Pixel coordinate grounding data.
******************************
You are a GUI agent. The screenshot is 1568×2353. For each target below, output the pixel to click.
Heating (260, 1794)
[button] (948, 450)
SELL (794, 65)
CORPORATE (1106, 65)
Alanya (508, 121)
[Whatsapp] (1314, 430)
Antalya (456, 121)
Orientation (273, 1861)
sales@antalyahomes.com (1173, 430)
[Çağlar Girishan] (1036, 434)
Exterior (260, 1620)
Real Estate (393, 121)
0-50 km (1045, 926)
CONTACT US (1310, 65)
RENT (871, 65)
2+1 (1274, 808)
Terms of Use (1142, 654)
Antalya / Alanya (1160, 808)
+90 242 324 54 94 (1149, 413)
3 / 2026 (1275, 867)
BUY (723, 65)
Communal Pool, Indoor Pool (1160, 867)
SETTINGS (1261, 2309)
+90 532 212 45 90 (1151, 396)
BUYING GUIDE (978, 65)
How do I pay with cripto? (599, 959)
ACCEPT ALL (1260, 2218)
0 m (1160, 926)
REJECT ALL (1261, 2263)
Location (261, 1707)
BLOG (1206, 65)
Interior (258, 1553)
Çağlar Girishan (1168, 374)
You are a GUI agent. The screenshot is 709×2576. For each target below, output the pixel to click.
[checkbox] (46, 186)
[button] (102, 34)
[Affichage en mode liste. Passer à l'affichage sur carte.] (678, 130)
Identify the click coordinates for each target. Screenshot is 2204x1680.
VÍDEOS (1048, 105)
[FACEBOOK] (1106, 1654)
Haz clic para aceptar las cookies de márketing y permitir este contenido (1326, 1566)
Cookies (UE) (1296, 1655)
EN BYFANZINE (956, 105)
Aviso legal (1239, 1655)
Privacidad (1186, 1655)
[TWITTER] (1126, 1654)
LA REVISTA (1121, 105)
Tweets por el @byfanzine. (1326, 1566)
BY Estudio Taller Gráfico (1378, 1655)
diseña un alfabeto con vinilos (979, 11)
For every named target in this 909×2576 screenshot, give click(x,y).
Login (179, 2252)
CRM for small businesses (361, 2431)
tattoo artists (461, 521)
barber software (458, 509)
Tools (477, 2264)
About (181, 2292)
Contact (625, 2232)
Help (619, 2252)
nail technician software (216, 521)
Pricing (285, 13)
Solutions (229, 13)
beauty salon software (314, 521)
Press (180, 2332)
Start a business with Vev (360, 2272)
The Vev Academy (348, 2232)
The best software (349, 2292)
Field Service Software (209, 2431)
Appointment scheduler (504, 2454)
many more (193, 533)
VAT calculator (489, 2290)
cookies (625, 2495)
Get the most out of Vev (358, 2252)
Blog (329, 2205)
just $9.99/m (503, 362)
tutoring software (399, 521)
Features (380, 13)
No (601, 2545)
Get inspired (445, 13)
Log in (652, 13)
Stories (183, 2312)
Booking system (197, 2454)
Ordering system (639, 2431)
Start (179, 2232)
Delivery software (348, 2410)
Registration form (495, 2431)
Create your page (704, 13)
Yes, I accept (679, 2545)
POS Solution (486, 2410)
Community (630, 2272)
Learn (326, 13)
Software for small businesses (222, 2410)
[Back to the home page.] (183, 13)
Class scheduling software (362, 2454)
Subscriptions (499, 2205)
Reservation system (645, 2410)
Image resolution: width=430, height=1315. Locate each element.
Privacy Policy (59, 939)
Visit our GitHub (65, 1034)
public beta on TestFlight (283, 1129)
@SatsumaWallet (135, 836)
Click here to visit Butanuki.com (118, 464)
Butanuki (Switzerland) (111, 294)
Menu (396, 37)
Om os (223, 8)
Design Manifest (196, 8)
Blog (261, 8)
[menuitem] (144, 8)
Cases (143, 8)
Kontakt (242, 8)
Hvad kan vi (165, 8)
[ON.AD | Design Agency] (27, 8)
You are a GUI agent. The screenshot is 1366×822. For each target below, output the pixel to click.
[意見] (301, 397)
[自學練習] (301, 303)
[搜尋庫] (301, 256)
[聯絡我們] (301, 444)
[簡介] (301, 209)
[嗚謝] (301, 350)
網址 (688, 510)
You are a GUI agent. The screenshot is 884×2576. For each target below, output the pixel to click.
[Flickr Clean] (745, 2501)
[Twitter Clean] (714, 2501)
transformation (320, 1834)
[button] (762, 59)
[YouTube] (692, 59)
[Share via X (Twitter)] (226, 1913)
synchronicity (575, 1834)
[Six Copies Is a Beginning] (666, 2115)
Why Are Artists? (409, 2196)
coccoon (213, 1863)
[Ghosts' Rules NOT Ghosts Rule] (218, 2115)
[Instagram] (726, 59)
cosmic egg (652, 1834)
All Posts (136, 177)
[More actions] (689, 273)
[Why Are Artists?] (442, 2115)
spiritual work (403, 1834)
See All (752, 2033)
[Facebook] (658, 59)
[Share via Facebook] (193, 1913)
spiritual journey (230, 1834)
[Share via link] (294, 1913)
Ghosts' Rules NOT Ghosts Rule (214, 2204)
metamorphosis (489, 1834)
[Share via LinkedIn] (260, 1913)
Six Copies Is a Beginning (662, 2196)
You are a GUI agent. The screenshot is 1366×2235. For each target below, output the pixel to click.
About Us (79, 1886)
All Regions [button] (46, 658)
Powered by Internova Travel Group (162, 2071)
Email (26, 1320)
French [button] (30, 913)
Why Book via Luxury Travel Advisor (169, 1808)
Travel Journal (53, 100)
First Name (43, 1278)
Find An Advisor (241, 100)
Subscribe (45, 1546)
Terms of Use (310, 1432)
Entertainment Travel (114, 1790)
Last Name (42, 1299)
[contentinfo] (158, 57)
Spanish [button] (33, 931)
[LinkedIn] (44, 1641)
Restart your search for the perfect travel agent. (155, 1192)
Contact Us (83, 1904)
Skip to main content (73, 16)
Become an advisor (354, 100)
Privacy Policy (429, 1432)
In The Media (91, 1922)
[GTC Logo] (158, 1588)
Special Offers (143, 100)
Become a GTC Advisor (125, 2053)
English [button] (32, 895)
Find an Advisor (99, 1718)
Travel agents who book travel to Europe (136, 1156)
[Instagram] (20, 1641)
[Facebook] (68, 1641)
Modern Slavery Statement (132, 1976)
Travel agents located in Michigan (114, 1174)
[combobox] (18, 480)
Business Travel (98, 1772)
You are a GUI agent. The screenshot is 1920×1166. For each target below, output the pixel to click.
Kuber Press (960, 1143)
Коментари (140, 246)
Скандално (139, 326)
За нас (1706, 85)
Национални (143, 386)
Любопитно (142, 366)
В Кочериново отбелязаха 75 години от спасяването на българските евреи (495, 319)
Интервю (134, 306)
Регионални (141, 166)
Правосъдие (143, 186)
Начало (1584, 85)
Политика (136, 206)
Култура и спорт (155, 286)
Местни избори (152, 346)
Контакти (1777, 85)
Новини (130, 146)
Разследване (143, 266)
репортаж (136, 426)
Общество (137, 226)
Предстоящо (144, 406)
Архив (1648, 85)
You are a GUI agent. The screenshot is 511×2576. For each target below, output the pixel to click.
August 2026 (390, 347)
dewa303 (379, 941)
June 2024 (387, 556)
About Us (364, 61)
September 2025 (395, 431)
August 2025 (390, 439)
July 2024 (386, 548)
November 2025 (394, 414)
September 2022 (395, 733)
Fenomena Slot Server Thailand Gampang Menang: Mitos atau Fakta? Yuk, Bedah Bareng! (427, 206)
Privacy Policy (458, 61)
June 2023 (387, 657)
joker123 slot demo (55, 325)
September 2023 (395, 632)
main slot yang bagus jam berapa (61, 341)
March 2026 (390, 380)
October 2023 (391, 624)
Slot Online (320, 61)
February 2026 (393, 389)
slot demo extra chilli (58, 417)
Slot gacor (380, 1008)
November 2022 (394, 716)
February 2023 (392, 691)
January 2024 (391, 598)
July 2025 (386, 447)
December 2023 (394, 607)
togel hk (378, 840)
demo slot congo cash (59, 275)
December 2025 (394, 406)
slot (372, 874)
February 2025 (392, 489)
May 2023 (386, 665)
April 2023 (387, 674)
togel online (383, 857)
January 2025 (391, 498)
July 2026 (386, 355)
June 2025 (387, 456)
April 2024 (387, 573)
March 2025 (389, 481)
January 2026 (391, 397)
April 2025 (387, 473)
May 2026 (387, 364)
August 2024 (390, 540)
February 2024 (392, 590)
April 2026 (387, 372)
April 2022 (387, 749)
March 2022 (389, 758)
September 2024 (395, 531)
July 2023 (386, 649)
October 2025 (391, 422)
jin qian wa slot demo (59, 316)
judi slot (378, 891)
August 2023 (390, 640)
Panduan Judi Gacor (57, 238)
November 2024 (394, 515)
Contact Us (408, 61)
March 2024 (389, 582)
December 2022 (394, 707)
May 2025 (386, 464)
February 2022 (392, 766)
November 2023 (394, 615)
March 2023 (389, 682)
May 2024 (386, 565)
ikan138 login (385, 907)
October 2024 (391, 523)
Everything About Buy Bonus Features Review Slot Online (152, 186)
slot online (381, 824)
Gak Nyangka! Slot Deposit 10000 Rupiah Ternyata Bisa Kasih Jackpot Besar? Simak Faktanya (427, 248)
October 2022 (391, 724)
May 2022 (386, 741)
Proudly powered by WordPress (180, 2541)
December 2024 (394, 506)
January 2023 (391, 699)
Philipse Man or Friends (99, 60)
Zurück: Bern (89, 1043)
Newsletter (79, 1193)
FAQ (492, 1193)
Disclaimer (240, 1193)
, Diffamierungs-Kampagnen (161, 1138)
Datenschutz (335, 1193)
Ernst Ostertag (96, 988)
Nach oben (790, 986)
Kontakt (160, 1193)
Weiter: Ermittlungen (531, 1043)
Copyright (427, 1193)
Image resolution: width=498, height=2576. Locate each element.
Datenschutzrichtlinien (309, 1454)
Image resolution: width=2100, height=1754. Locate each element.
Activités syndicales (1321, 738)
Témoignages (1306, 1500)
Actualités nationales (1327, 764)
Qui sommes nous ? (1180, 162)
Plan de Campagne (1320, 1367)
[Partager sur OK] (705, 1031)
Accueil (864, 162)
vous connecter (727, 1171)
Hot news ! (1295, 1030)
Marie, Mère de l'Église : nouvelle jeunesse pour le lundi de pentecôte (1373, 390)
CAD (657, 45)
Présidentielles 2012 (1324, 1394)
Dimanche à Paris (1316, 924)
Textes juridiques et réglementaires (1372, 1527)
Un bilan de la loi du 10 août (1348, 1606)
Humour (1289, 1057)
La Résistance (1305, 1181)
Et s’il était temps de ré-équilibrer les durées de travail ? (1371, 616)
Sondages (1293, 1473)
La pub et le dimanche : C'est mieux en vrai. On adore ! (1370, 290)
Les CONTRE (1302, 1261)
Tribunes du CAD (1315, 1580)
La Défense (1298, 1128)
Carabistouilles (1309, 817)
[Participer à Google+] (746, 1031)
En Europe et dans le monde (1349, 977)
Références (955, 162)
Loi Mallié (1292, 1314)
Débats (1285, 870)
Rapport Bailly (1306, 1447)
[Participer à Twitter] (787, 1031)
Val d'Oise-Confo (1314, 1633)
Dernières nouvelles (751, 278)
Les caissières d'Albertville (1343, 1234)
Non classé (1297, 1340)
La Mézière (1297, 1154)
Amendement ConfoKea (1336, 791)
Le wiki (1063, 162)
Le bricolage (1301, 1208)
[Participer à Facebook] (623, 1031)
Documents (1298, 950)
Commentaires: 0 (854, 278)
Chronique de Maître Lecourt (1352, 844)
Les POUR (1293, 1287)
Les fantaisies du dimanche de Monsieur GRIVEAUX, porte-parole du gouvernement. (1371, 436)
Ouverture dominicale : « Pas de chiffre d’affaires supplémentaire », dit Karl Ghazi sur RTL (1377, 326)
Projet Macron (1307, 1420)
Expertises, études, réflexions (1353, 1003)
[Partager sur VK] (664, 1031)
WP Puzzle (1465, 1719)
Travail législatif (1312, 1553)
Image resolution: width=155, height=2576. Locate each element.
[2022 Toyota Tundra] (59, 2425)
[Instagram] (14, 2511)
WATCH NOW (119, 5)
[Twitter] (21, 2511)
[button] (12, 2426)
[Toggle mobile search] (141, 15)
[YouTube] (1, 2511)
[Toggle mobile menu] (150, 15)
******************************
Your assignment.
Your answer should consist solely of the lines above from the line with "February 2026 (393, 389)" to the line with "June 2025 (387, 456)", both included, reproduced exactly.

Response.
February 2026 (393, 389)
slot demo extra chilli (58, 417)
Slot gacor (380, 1008)
November 2022 (394, 716)
February 2023 (392, 691)
January 2024 (391, 598)
July 2025 (386, 447)
December 2023 (394, 607)
togel hk (378, 840)
demo slot congo cash (59, 275)
December 2025 (394, 406)
slot (372, 874)
February 2025 (392, 489)
May 2023 (386, 665)
April 2023 (387, 674)
togel online (383, 857)
January 2025 (391, 498)
July 2026 (386, 355)
June 2025 (387, 456)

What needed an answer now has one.